▶ **Task directions**: Note how many lines of the data below hold the word "Kendiliğinden", then give that number with no other text.

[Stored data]
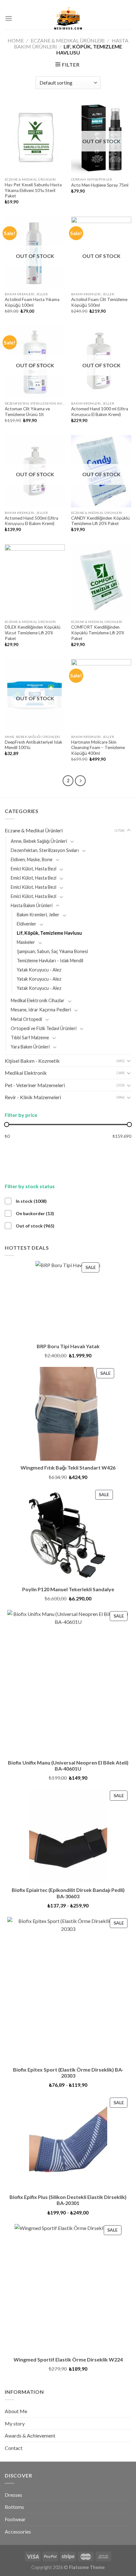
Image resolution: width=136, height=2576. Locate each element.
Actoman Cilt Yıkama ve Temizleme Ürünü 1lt (27, 411)
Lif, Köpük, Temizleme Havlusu (49, 933)
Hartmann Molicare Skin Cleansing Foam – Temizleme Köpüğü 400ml (98, 748)
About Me (16, 2411)
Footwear (15, 2519)
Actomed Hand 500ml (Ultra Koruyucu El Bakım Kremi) (31, 521)
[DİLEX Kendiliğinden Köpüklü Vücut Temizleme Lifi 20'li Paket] (35, 580)
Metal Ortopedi (26, 1019)
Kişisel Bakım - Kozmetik (32, 1061)
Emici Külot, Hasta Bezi (33, 868)
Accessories (18, 2531)
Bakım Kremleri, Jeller (38, 914)
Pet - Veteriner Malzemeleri (35, 1085)
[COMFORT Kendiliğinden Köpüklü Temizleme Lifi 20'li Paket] (101, 580)
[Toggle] (128, 830)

▶ **Exercise answer**: 2